MatzeB set the repository for this revision to rL LLVM.
MatzeB added a subscriber: llvm-commits.
kparzysz accepted this revision.Sep 26 2016, 5:16 AM
kparzysz edited edge metadata.

This looks fairly straightforward... LGTM.

lib/CodeGen/MachineScheduler.cpp
2833

delay -> Delay

This revision is now accepted and ready to land.Sep 26 2016, 5:16 AM
MatzeB updated this revision to Diff 72937.Sep 28 2016, 6:11 PM
MatzeB updated this object.
MatzeB edited edge metadata.

It turned out the approach taken previously was not enough: Currently nodes predicted to stall will end up in the pending queue and not even get consider in tryCandidate() for the usual heuristics. However a possible stalls should not get in the way of the macrofusion heuristic so instead of adjusting the picking heuristic this patch adds artificial scheduling edges to the roots to enforce the adjacent scheduling.

PS: In some internal discussions we decided that a nice long term solution would be to merge the fusing nodes instead in the preparation step (by creating an instruction bundle and merging the ScheduleDAG nodes). However merging nodes after creating the scheduling DAG turns out to be tricky because the existing code expects a fixed number of SUnits, we would need to update or recompute the topological ordering, etc. So to get this specific problem under control I found adding edges to root nodes a robust and simpler solution for now.

atrick edited edge metadata.Sep 28 2016, 10:01 PM

Marking a DAG node as "dead" for the purpose of scheduling should be an easy thing to do, relative to supporting instruction bundles. But adding the extra DAG edges is also a fine solution, just not quite as direct.

MatzeB updated this revision to Diff 73369.Oct 3 2016, 4:14 PM
MatzeB edited edge metadata.

Update the patch so that addFusionEdges() does not walk over all edges in the graph anymore. (Just all nodes and the predecessors edges of ExitSU now).

Doesn't this force macro fusion for all targets/subtargets? If we wanted to do that, we wouldn't need the cluster edge and scheduler heuristic anymore. Shouldn't there be a TII->forceMacroFusion() option?

Doesn't this force macro fusion for all targets/subtargets? If we wanted to do that, we wouldn't need the cluster edge and scheduler heuristic anymore. Shouldn't there be a TII->forceMacroFusion() option?

If the target doesn't implement TII::shouldScheduleAdjacent() then no fusion will happen. Of course this commit forces fusion to be respected even in the presence of possible stalls in the scheduling model. This is a switch of priorities and indeed does not allow you any more to insert the macrofusion check at any place in the heuristic (the scheduling model/stalls aren't part of that heuristic either so I couldn't just move the cluster edge heuristic to an earlier place in tryCandidate() so I went this route).

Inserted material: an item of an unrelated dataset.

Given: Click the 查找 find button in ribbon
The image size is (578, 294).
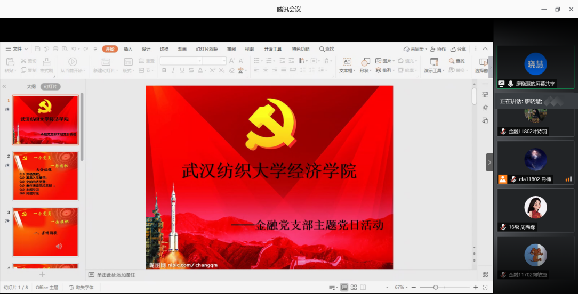Looking at the screenshot, I should (x=457, y=61).
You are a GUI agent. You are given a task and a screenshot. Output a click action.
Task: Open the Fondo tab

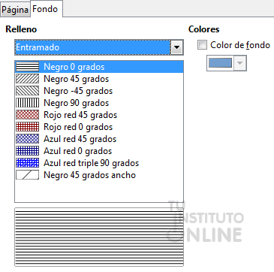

Do you think a TII->forceMacroFusion() hook is necessary? Currently the only targets implementing shouldScheduleAdjacent() are X86 and AArch64 and they should both prefer fusion over reported stalls, making the cluster/weak solution untested/dead code.

On x86 it's meant to be a heuristic. If you think all subtargets should instead force macro-fusion before scheduling (and have benchmarks to prove it) then we should delete the code that implements the heuristic.

On x86 it's meant to be a heuristic. If you think all subtargets should instead force macro-fusion before scheduling (and have benchmarks to prove it) then we should delete the code that implements the heuristic.

My experience has been that this mostly matters/changes the outcome when scheduling top-down, which currently happens only in the PostRAScheduler. The combination of PostRAScheduling and MacroOpFusion enabled only seems to happen in the BtVer2/Jaguar scheduling model at the moment for which I have no hardware to test. So I have no good way of benchmarking this (but also no indication why this would ever be good as a heuristic).

Anyway I to keep the possibility of weak edges, I'd add make shouldScheduleAdjacent() return an enum value to indicate whether weak/hard edges should be used. I'll update that in the next days.

MatzeB abandoned this revision.Jul 19 2017, 4:16 PM

This is out of date. Nowadays targets can decide themselfes whether they want post-ra fusion by overriding TaretPassConfig::createPostMachineScheduler() and adding a dag mutation there.